→ Selected text:
I mentioned in my space that I had 3 unnecesareans but I didn't feel like that was the right place to divulge. Let me preface this by saying that c-sections are wonderful, life saving things- WHEN they are necessary. When they are not necessary, they carry a ton of risks and every woman should be aware of those risks and allowed to make an informed decision that she feels is best for her and her little one. I was denied this right, so please understand that there is a very good reason that I am pushing so hard for a vaginal birth after THREE cesareans.

Stored items
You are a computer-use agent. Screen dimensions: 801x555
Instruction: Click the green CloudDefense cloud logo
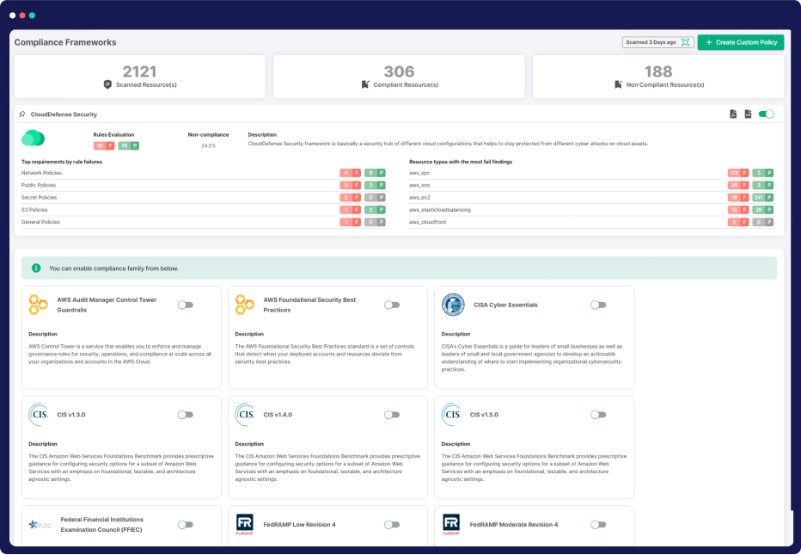33,139
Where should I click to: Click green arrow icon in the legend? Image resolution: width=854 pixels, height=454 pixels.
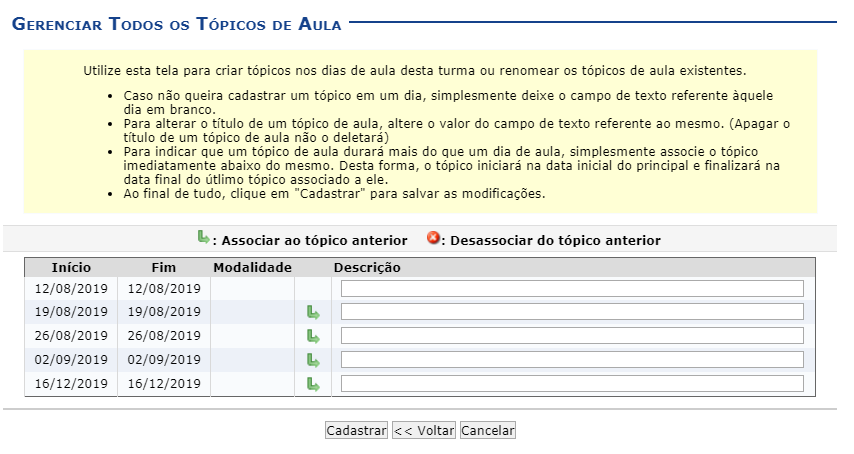pyautogui.click(x=204, y=239)
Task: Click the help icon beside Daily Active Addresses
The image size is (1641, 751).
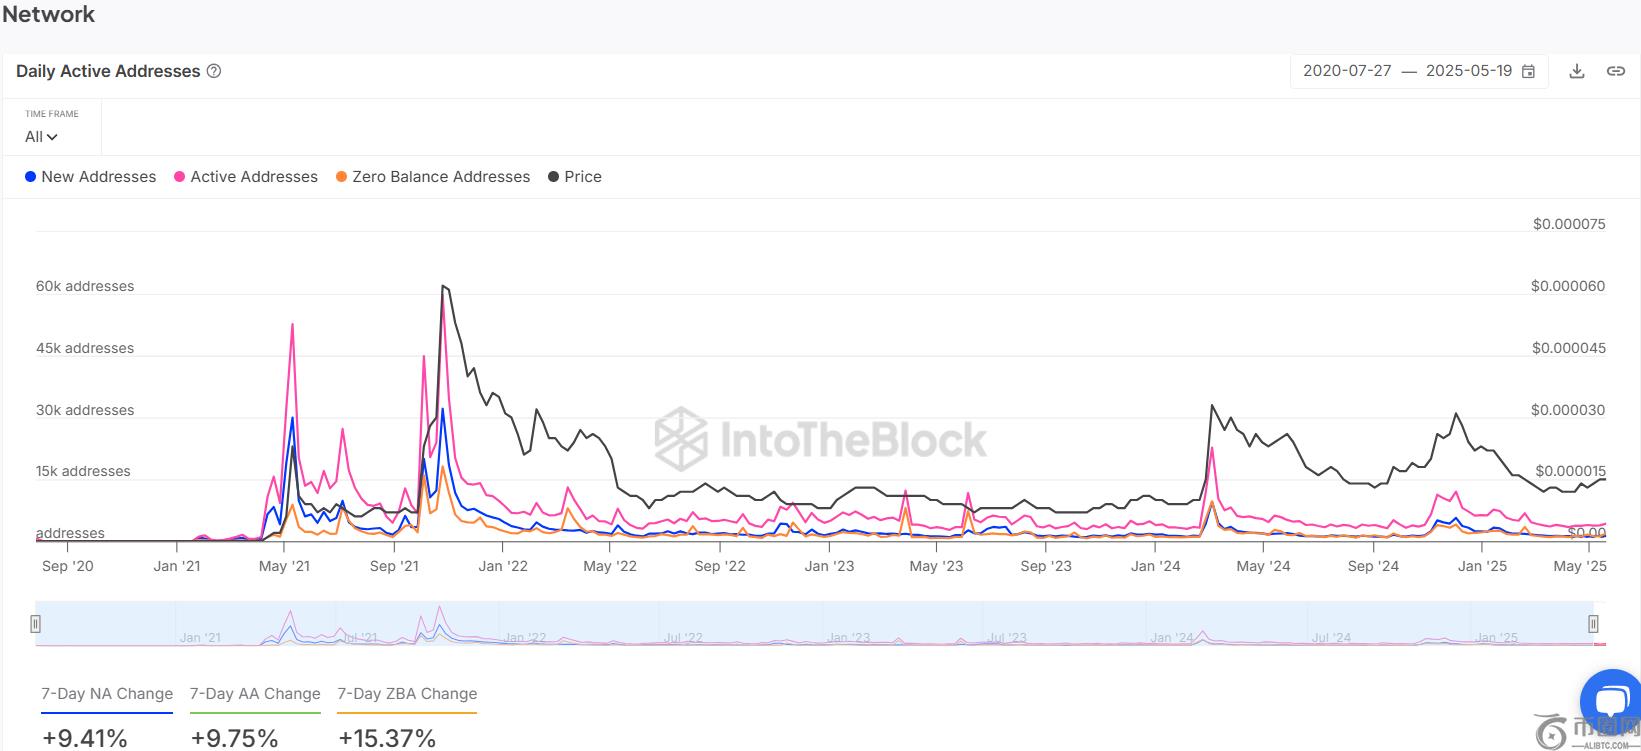Action: click(x=213, y=71)
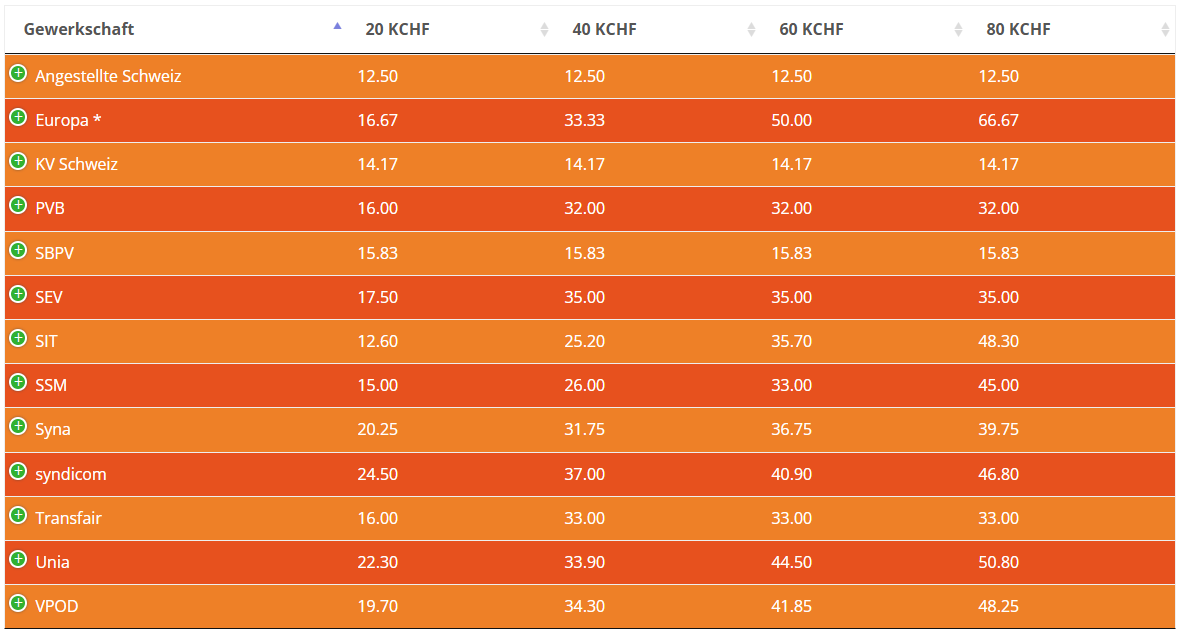The image size is (1179, 632).
Task: Click the plus icon next to VPOD
Action: 18,603
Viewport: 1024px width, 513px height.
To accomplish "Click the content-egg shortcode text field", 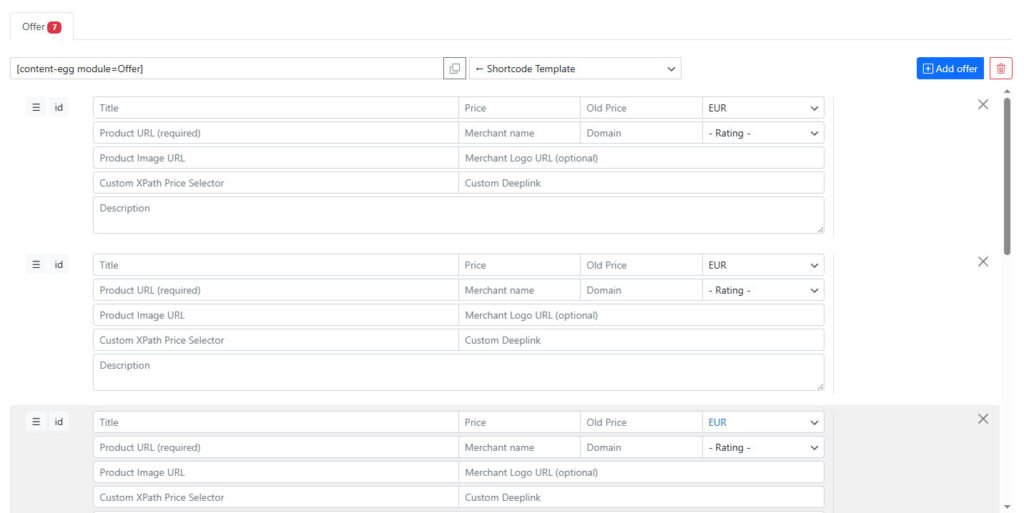I will (x=226, y=69).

→ Set of tasks:
- 1) In the post about cesarean births, when does the writer say c-sections are wonderful, life-saving things?
- 2) Repeat the post about cesarean births between "I mentioned in" and "after THREE cesareans.", inclusive.

→ Solutions:
- 1) When they are necessary.

- 2)
I mentioned in my space that I had 3 unnecesareans but I didn't feel like that was the right place to divulge. Let me preface this by saying that c-sections are wonderful, life saving things- WHEN they are necessary. When they are not necessary, they carry a ton of risks and every woman should be aware of those risks and allowed to make an informed decision that she feels is best for her and her little one. I was denied this right, so please understand that there is a very good reason that I am pushing so hard for a vaginal birth after THREE cesareans.